Les théories néo-platoniciennes du temps semblent continuer une tradition à l’origine de laquelle se trouve l’enseignement d’Archytas de Tarente ; cet enseignement, à son tour, rattache l’existence même du temps à la vie périodique de l’Univers et à la Grande Année qui rythme cette vie.
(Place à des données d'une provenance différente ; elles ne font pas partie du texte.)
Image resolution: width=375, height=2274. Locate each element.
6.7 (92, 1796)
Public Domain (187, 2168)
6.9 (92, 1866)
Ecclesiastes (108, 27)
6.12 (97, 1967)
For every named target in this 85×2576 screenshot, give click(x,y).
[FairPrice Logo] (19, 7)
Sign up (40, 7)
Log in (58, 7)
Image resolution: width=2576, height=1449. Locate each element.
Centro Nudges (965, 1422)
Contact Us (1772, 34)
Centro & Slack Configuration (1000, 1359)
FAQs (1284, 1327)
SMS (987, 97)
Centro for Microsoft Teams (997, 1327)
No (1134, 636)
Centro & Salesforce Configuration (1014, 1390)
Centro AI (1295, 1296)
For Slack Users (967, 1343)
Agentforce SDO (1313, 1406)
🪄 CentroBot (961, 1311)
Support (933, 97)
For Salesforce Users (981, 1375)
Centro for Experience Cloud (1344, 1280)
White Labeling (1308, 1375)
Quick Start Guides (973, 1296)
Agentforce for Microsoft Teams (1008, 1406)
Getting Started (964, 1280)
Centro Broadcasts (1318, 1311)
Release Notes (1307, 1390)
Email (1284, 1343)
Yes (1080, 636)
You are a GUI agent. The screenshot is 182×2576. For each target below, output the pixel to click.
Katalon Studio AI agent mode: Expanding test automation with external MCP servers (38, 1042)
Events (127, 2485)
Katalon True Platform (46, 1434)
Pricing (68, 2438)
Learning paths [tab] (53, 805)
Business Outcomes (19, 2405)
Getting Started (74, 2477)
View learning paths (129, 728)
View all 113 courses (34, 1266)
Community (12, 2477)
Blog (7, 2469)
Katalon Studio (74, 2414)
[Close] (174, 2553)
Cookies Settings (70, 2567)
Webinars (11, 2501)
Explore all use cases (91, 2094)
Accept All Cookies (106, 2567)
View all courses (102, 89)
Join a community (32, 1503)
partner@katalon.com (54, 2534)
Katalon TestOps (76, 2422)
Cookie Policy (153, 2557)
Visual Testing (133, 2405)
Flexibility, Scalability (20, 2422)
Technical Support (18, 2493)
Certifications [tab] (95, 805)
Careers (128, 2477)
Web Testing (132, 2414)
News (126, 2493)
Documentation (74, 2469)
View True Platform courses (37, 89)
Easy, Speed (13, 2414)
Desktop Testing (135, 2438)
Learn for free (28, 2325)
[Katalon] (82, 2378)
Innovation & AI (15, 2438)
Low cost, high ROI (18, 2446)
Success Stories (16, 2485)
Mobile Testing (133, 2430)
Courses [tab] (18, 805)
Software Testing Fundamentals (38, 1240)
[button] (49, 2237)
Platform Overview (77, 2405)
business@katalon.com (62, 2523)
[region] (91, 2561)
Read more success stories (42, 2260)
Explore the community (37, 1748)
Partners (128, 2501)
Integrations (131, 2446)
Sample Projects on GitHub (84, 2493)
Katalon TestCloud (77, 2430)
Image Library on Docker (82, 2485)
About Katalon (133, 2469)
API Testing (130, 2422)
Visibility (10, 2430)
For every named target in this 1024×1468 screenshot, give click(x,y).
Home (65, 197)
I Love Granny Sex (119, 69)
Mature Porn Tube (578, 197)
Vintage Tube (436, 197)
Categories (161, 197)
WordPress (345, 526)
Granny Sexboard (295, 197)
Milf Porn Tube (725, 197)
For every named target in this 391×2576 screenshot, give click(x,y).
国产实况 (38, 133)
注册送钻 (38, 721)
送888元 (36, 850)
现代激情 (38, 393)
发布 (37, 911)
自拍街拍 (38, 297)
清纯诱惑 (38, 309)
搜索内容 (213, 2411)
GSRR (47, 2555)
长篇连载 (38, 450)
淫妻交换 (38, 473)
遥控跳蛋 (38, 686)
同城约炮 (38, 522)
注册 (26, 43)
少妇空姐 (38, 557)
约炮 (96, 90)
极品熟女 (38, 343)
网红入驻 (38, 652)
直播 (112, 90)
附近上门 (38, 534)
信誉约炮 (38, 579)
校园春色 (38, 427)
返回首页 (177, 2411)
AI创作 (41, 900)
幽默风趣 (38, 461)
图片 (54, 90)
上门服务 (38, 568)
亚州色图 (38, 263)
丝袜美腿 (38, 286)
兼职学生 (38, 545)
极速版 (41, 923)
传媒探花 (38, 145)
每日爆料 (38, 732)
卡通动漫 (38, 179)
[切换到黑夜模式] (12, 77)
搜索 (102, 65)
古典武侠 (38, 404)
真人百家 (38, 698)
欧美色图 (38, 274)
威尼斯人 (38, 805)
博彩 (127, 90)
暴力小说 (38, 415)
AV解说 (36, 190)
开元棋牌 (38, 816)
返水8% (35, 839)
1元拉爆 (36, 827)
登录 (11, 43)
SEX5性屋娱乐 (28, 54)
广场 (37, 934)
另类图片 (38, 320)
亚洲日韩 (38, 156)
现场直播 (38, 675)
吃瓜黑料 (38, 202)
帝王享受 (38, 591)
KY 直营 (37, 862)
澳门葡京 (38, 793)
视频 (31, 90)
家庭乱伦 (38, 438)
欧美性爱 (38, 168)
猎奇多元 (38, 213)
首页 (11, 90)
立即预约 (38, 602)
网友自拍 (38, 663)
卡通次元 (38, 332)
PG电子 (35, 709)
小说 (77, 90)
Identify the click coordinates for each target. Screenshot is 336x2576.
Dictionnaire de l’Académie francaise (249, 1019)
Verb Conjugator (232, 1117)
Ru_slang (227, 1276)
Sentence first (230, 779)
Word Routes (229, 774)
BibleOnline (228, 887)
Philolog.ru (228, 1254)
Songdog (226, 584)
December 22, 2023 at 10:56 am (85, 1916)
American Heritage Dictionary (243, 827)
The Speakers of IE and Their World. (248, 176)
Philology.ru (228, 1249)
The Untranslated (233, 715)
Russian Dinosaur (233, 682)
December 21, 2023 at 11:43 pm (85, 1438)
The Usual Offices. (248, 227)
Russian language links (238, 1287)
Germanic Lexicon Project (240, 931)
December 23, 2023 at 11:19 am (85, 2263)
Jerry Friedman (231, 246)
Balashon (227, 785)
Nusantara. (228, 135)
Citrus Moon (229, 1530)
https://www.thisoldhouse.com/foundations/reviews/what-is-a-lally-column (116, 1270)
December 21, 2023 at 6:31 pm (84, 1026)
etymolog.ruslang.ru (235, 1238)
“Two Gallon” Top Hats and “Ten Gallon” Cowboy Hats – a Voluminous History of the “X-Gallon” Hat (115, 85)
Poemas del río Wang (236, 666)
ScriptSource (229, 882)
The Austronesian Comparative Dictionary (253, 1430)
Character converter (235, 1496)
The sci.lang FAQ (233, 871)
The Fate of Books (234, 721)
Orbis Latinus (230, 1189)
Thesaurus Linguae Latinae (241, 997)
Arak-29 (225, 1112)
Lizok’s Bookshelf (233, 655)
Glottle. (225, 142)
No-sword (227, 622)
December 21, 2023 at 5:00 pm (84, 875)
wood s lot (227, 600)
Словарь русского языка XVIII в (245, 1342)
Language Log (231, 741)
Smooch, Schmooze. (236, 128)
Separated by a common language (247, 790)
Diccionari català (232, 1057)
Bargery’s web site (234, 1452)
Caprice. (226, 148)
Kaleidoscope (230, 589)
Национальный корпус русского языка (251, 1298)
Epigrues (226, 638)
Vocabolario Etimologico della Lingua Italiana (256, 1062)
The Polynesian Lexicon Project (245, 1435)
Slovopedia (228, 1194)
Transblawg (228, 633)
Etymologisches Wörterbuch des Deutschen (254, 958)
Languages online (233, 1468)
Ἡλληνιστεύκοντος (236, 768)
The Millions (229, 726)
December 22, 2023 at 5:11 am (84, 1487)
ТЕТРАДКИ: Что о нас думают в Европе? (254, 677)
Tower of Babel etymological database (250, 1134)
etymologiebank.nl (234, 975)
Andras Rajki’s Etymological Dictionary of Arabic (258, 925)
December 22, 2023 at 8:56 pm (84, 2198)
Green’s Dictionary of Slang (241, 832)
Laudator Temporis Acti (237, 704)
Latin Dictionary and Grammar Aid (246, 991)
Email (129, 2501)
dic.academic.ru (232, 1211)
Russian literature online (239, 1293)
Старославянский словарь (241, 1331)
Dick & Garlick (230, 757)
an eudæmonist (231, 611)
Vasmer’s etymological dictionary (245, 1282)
Si nous voulons donc acquérir une idée complète de ce qu’était dans la Philosophie antique, après Aristote, la théorie du temps, il nous faut enquérir de la croyance en la périodicité de l’Univers, de l’hypothèse de la Grande Année.

Nous savons[1] combien cette croyance et cette hypothèse avaient été, d’une manière presque universelle, répandues chez les Hellènes, avant Aristote ; Jean Stobée, Censorin, le Pseudo-Plutarque, Simplicius nous ont appris qu’elles jouaient un rôle essentiel dans les doctrines d’Héraclite et d’Empédocle ; nous les avons vues, dans l’École pythagoricienne, fournir à Archytas l’unité absolue du temps ; nous avons entendu Platon, dans la République comme au Timée, faire allusion aux embrasements et aux déluges qui désolent alternativement le Monde, à la durée qui sépare les uns des autres ces cataclysmes périodiques et mesure l’Année parfaite, le Nombre parfait du temps.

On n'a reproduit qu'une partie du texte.